И с невиданным упорством продолжал гнаться за удачным днем, но не достигал его. В действительности он гнался за Людой, любовь которой с каждой его неудачей рушилась все больше и сходила на нет, и не было никакой надежды на возрождение прежних отношений.

Он взялся за перепродажу партии овощей из Украины, но товар испортился, не доехав до Ленинграда. Принялся торговать одеждой и обнаружил, что большая часть в ней бракованная. Попытка торговли консервированными продуктами чуть было ни удалась, но налоговая инспекция наложила арест на склад и заставила его уплатить налог, превышавший сумму ожидаемого дохода.
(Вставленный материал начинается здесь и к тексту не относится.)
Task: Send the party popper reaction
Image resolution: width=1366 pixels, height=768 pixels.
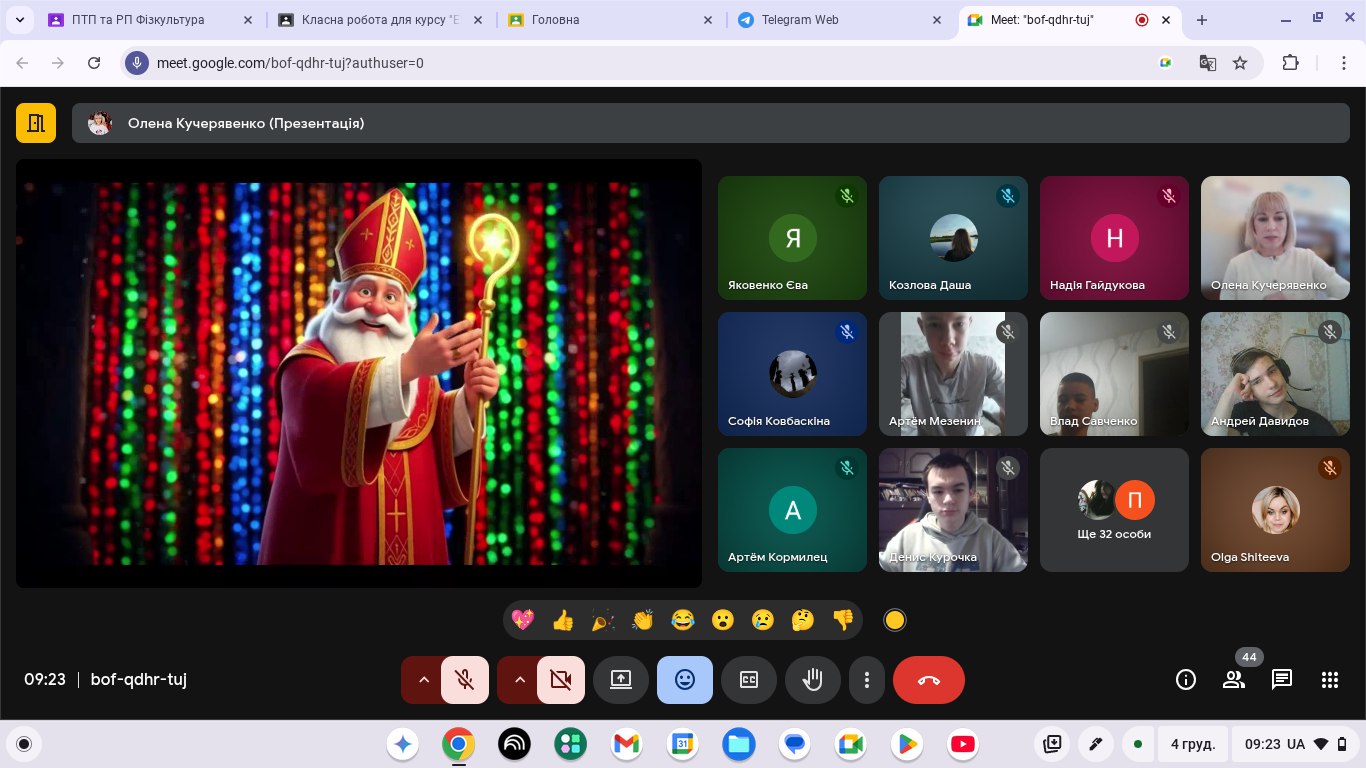Action: [603, 620]
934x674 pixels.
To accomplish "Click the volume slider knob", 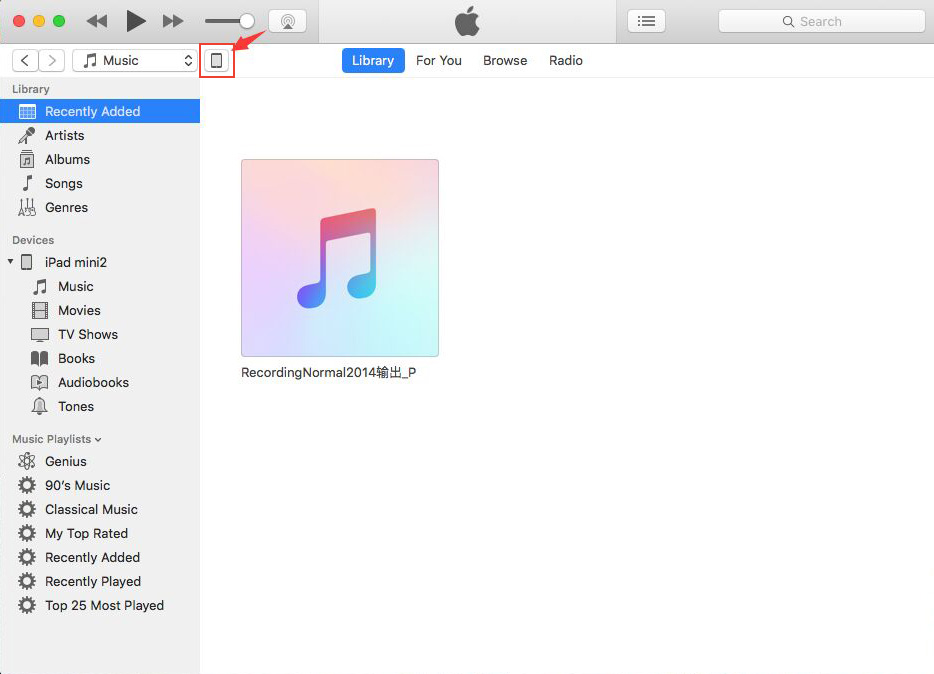I will click(x=246, y=21).
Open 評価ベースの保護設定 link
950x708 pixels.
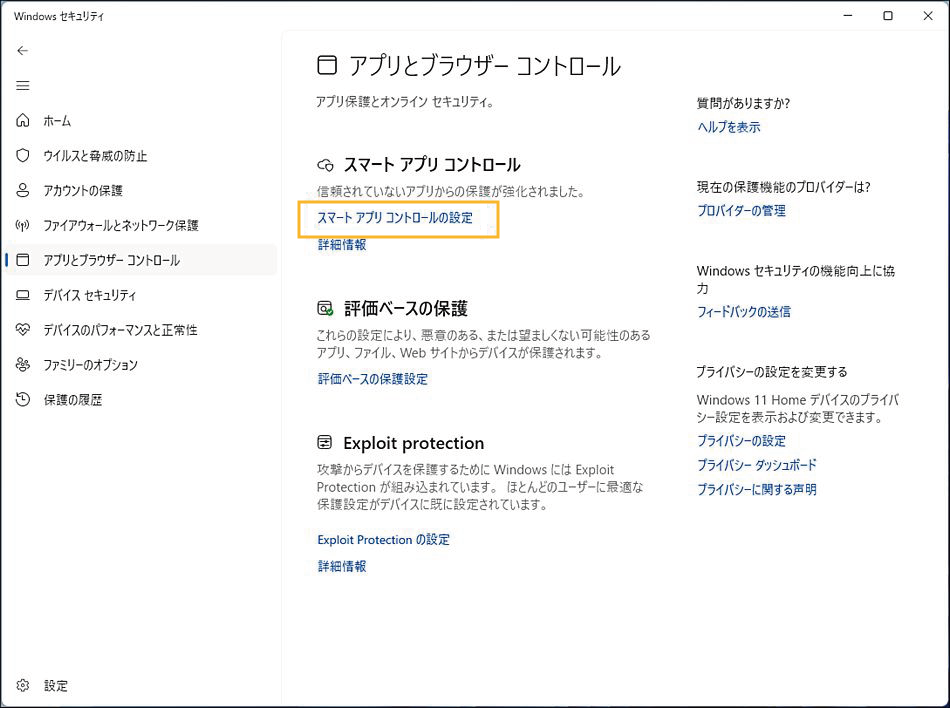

Сплошные убытки… В надежде на удачу Иван продолжал занимать деньги под высокие проценты, но мечты его стали скромнее, и он стал молить Бога дать ему хотя бы возможность расплатиться с долгами и начать все сначала…

В итоге он оказался тонущим в бездонном болоте долгов с непомерными процентными ставками, которые разрастались, как раковая опухоль.

И тогда Иван не нашел другого выхода кроме продажи квартиры, унаследованной им от бабушки. Предполагалось, что часть вырученной за нее суммы позволит расплатиться с кое-какими кредитами, которых он, в сущности, не видел и не тратил, – они возникли из воздуха и накопились сами по себе.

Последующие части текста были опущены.